#### [Extracto de la página]
»»

1. LEER: Lucas 10, 225-37
Este XV domingo del tiempo ordinario, continuamos con la lectura del evangelio según san Lucas, c. 10, vv. 25 al 37, que nos presenta la parábola del Buen Samaritano. Recordemos que estamos en la parte del evangelio de Lucas habitualmente denominada: “Subida de Jesús a Jerusalén”, tiempo en el que intensifica la formación de los discípulos y discípulas que lo acompañan más de cerca. Por tanto, es importante leer todos estos pasajes en esa clave, una clave formativa para crecer como discípulos suyos.
El contexto de la conocida como Parábola del Buen Samaritano es una pregunta que un doctor de la Ley hace a Jesús. Como bien sabemos, Jesús no suele entrar en discusiones teóricas ni disputas teológicas; Él enseguida baja al terreno práctico. Por eso, a una pregunta “teórica”, va a responder exponiendo una situación concreta.
Si bien desde el principio se pone en evidencia que dicho doctor de la Ley lo que realmente quiere es poner en aprietos a Jesús, en su pregunta revela el modo como él entiende y vive su “religiosidad”. Lo que le interesa saber es qué tiene que hacer para heredar la vida eterna. Lo que le interesa es qué tiene que hacer, qué tiene que cumplir con el fin de, diríamos hoy, ir al cielo. Su interés, por tanto, es su propia salvación, una salvación que no es un don o un regalo que Dios nos hace, sino algo que hay que ganarse, que hay que merecer… Es la postura propia de lo que podríamos llamar un egocéntrico espiritual… el centro es él, no Dios ni, por supuesto, los demás; lo importante es cumplir y, con eso, asegurarse la vida eterna. Sin duda, es una trampa muy sutil…
Ante esto, la respuesta de Jesús es simple: «¿Qué dice la Ley?»; es decir la Escritura. Y el doctor, perfecto conocedor de la misma, responde: «Amarás al Señor, tu Dios, con todo tu corazón, con toda tu alma, con todas tus fuerzas y con todo tu espíritu, y a tu prójimo como a ti mismo». Y Jesús, confirma su respuesta. Por tanto, el problema de este “sabio” no es que no sabe qué es lo que tiene que hacer… pues, de hecho, en la Escritura se nos dice perfectamente cuál debe ser nuestro modo de proceder. Pero, para justificarse, plantea un problema teórico… ¡Es lo que solemos hacer nosotros… nos perdemos en casuísticas que nos entretienen para no hacer lo que, en el fondo, sabemos que tenemos que hacer!

««

En el comentario sobre el Buen Samaritano, el doctor de la Ley cita la Ley y dice con qué se ha de amar al Señor. Enumera todo lo que menciona.

#### [Datos proporcionados]
»»

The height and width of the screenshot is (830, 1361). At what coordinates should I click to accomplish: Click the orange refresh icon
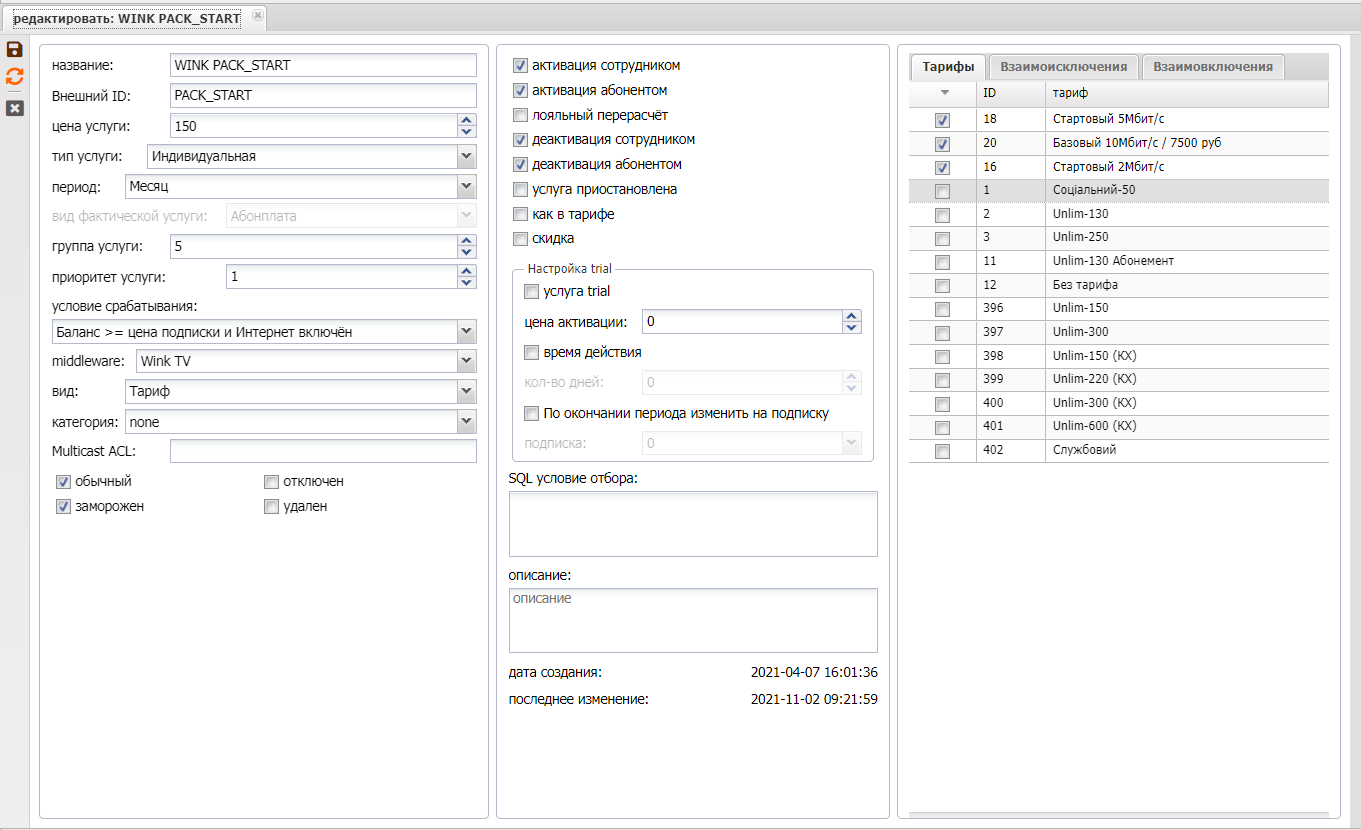click(15, 77)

««

#### [Respuesta]
- con todo tu corazón
- con toda tu alma
- con todas tus fuerzas
- con todo tu espíritu